「ばぁば」の愛称でおなじみの鈴木登紀子さんは、現在、現役最高齢の料理研究家。94歳になったいまも、NHKの「きょうの料理」などの料理番組で活躍しています。先日、新刊『ばぁばの100年レシピ』も刊行した鈴木さんに、その輝きの秘密を教えてもらいました。
いまも料理教室を月10回仕事は元気の源
ご自宅に伺ったこの日も、2人のお弟子さんとともに朝9時から料理をスタート。テキパキと指示をしながら、春の献立を作ってくださいました。
「料理教室があるときは、いつもこんな感じよ」と登紀子ばぁば。実はいまも、月に10回、料理教室を開催しているのです。
自宅キッチンで料理の手順をテキパキ指示しながら味見中のばぁば。その回転の速いこと!「料理は脳を活性化しますよ」と笑顔です。
「昔から通ってくださっている生徒さんがたくさんいるから、やめられないの。霜月、師走のお稽古はおせち料理を23品作ります。毎年同じ。でもお料理って、同じものを作るから味が決まっていくのですよ。
日本は旬が巡ってくるでしょ。その旬の食材を生かしながらまず最初にお出しする料理が、あえもの、酢のもの、おひたしです。これらは、いわば日本のサラダ。あえ衣や合わせ酢は、ドレッシングなのよ。朝はおみそ汁。夜はお吸い物、煮物、焼き物。旬のこうしたお料理ができたら、食卓はとても豊かになりますよ」
霜月・師走の料理教室のメニュー。おせち料理23種が、登紀子ばぁばの美しい毛筆でしたためられています。
立ちっぱなしで口も手も動かしながら、キッチンを動き回る登紀子ばぁばのなんとお元気なこと。

データ
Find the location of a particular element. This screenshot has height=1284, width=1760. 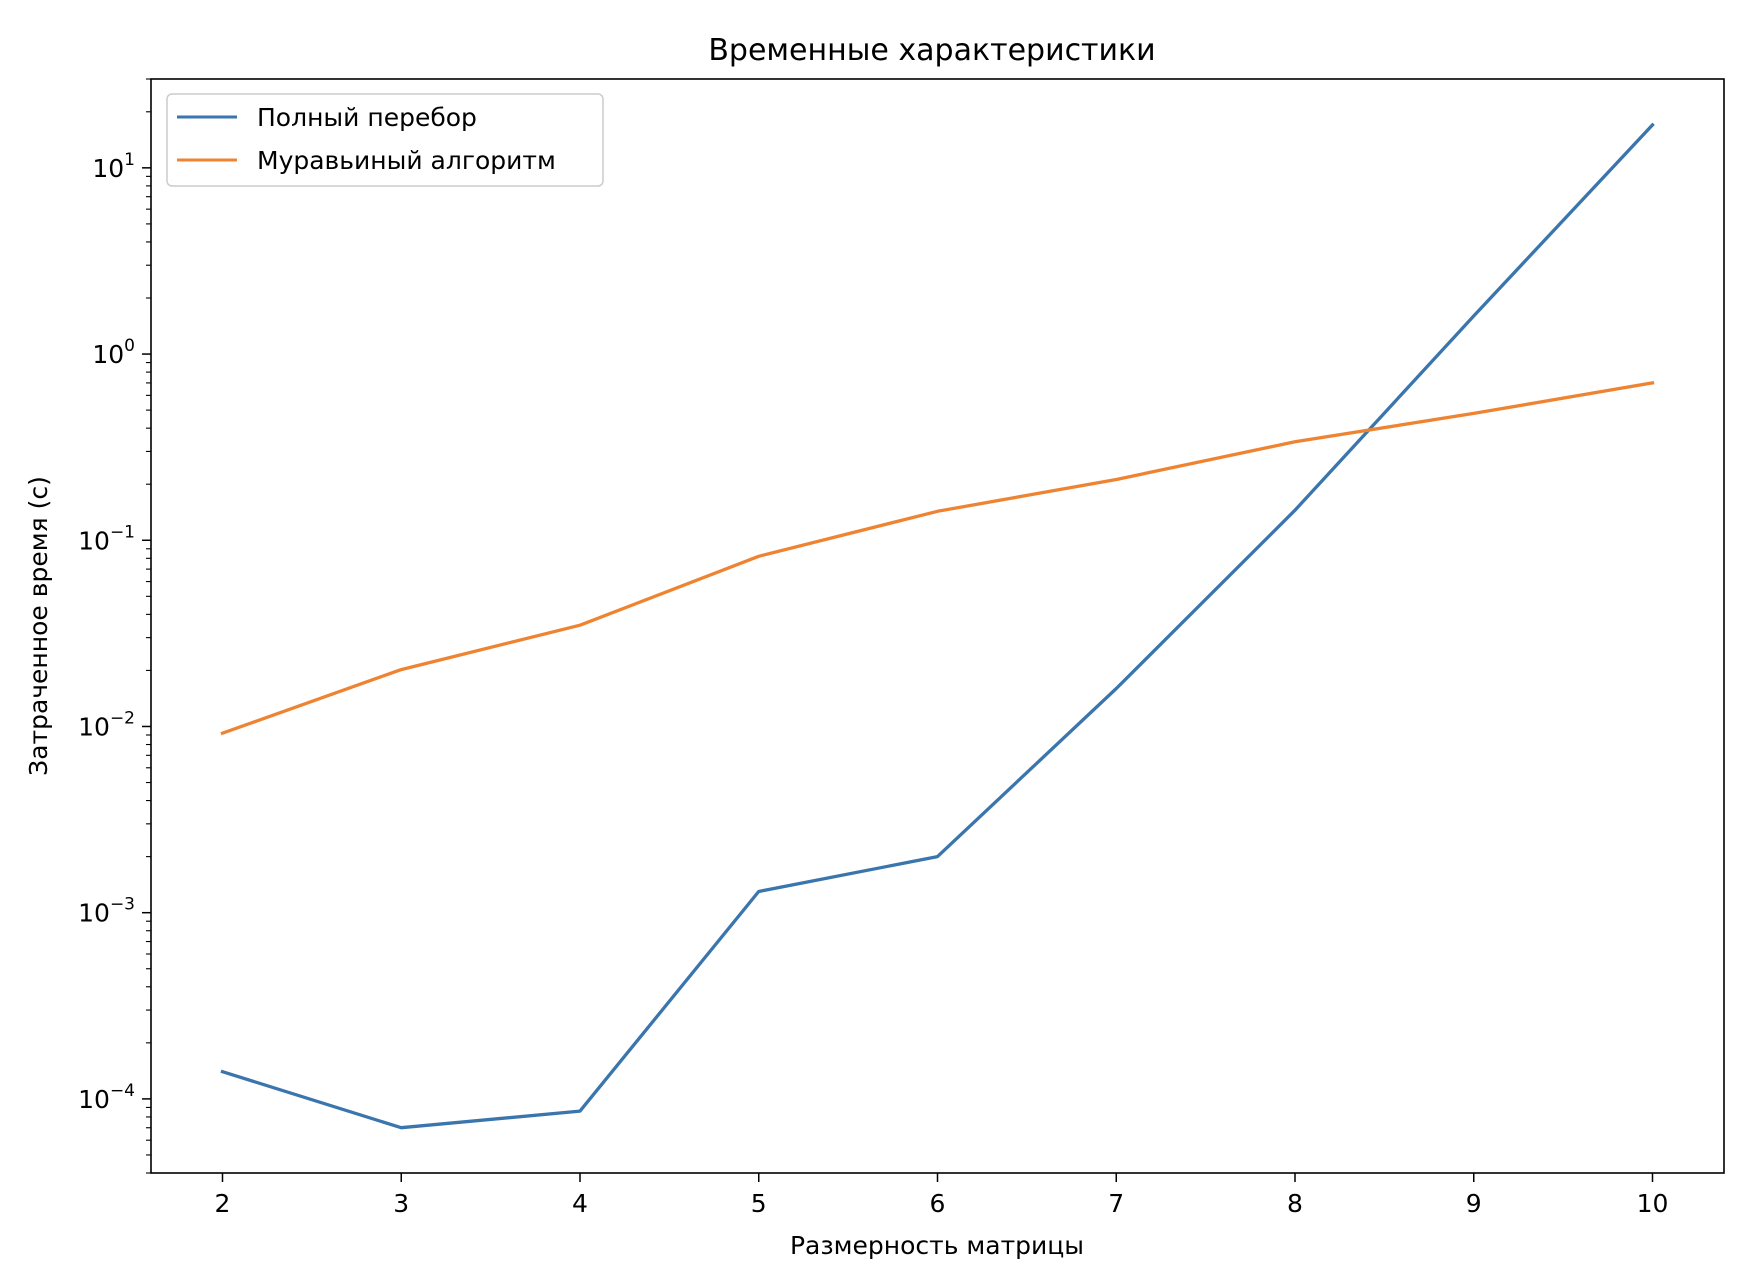

x-tick-label: 5 is located at coordinates (759, 1204).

課題 1
鈴木登紀子さんの記事で、旬の食材を生かして「まず最初にお出しする料理」とされているものをすべて挙げてください。
課題 2
鈴木登紀子さんの記事の最後の文に続けて、その先を書くこと。

回答 1
あえもの、酢のもの、おひたし

回答 2
「まだまだ、やりたいことがいっぱいよ! いまは仕事は元気の源。この11月に新しい本を出したのも、伝えたいことがいっぱいあるからなの。例えばお箸の使い方。私の料理教室では、最初のお稽古はお箸使いです。お箸使いがきれいだと『様子がいい』と母が言っていましたが、本当にそうですよ。お箸で挟む、切るが上手にできず、食いちぎるような食べ方になったら、美しくないですよ。それと、食卓には"お取り箸"も必要よ。いまは使うご家庭が少なくなったようですけれど、"〝直箸(じかばし)"は禁物。お箸が使えるようになったら、器のことも勉強します。最近は、器に正面があることを知らない人もいるのよ」
輪島塗の合鹿(ごうろく)椀。「漆の器をもっと使いましょう。日本の文化よ」
みんなにもっと使ってほしい調理器具は、「結婚したときから40年使って、これは2代目」という煮魚や湯豆腐に便利なアルミ製の平鍋(写真手前)とざる。「特にお米を洗うざるは便利(写真奥下段のざる)。ご飯がおいしくなります」
さすが、ばぁば。勉強になる話が次々に飛び出します。料理教室でもこの講義が大人気。講義と料理の手元に集中してもらうため、メモを取らないのが決まり事なのだとか。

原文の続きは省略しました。